To what can we attribute such a perfect storm of assholery in one place? Immaturity.

Eight-year-olds live in their own world and everything that goes on around them is seen through the lens of their ego. It is age-appropriate and precisely the mindset you need when you’re very small, vulnerable and totally ignorant of the ways of the world. When it seeps into adulthood, the results are thinking that everything, including who get through traffic first, is a competition you need to win to feed that ego, now grown huge and hungry.

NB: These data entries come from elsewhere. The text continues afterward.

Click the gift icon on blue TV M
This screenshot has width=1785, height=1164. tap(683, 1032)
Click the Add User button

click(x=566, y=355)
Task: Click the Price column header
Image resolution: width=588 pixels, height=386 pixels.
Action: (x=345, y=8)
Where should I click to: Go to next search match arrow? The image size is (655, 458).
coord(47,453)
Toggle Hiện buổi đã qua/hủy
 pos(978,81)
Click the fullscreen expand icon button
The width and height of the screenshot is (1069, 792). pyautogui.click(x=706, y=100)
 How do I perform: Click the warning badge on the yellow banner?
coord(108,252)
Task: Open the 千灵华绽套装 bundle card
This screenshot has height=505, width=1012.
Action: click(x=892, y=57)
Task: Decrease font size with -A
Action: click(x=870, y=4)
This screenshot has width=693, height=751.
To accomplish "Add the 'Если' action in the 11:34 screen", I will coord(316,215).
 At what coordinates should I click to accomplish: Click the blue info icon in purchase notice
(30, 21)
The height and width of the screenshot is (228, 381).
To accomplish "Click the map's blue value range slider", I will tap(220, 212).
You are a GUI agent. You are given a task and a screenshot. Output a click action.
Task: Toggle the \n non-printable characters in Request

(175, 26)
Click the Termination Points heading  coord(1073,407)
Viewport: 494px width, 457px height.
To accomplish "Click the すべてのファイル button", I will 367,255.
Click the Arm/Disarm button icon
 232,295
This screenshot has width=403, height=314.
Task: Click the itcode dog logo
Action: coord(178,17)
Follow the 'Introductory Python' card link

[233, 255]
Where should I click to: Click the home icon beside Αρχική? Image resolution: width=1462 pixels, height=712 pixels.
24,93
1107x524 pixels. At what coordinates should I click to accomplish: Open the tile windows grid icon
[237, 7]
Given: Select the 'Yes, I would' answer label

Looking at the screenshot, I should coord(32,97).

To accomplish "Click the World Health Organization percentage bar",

So, no, you do not have a “toy.” You don’t take out loans to buy PlayDough. No one is making a living fixing Cabbage Patch Dolls. When a piece of Monopoly is missing, you just need a dime or a thumbtack.

And when a pedal car tips over, no one gets hurt.

Unless, of course, it meets up with a black Escalade. In his world, we’re all just pedal cars on the VA-231 of life.



*
Yes, he still has this car. Good luck in December, Heir 2!